Por favor, extraia dos registros abaixo as linhas que começam na que contém "At what coordinates" e seguem até o fim dos registros, incluindo as duas extremidades. Reproduza essas linhas sem nenhuma alteração.

Registros extraídos de uma coleção:
● ● ● ● ●

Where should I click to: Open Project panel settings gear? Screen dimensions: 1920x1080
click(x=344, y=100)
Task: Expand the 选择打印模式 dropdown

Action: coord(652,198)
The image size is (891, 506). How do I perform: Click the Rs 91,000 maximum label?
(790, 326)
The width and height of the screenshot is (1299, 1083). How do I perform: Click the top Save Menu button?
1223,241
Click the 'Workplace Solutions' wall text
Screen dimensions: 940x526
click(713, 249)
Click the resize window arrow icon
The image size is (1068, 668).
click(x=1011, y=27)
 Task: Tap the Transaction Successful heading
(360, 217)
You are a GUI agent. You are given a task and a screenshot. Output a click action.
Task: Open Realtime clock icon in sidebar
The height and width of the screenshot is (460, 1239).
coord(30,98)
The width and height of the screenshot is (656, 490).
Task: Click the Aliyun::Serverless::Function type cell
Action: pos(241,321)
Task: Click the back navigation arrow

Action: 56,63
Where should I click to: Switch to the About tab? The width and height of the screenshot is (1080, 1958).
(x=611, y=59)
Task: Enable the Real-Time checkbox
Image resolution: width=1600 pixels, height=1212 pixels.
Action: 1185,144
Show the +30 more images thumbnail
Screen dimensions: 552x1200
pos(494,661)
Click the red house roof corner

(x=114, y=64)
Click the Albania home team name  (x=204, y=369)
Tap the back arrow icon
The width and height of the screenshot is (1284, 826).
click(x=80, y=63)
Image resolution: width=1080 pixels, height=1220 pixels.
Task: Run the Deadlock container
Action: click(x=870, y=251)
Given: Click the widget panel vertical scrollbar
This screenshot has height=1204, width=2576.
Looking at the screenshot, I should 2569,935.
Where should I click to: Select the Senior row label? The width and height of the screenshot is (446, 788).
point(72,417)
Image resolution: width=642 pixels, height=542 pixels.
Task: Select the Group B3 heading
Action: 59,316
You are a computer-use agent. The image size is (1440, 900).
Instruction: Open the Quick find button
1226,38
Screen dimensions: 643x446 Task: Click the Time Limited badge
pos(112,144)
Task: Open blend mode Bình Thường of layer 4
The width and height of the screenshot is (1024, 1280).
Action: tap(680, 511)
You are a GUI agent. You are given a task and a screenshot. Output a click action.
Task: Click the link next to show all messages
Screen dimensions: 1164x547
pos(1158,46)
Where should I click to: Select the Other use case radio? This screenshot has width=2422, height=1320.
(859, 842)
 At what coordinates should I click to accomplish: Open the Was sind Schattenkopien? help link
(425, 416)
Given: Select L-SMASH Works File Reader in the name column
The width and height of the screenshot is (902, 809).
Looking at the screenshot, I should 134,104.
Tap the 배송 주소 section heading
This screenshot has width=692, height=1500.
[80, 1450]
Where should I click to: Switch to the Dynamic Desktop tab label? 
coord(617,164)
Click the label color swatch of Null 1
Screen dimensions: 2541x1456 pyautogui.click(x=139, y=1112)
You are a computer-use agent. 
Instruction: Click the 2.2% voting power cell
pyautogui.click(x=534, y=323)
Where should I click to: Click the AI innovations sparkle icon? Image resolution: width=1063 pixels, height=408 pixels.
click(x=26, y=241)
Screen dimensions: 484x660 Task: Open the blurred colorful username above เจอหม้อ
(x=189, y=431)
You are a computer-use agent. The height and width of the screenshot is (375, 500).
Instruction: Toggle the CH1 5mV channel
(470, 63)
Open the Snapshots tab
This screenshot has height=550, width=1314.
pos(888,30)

● ● ● ● ●

* [Resposta completa]:
 At what coordinates should I click to accomplish: Open the Was sind Schattenkopien? help link
(425, 416)
Given: Select L-SMASH Works File Reader in the name column
The width and height of the screenshot is (902, 809).
Looking at the screenshot, I should 134,104.
Tap the 배송 주소 section heading
This screenshot has width=692, height=1500.
[80, 1450]
Where should I click to: Switch to the Dynamic Desktop tab label? 
coord(617,164)
Click the label color swatch of Null 1
Screen dimensions: 2541x1456 pyautogui.click(x=139, y=1112)
You are a computer-use agent. 
Instruction: Click the 2.2% voting power cell
pyautogui.click(x=534, y=323)
Where should I click to: Click the AI innovations sparkle icon? Image resolution: width=1063 pixels, height=408 pixels.
click(x=26, y=241)
Screen dimensions: 484x660 Task: Open the blurred colorful username above เจอหม้อ
(x=189, y=431)
You are a computer-use agent. The height and width of the screenshot is (375, 500).
Instruction: Toggle the CH1 5mV channel
(470, 63)
Open the Snapshots tab
This screenshot has height=550, width=1314.
pos(888,30)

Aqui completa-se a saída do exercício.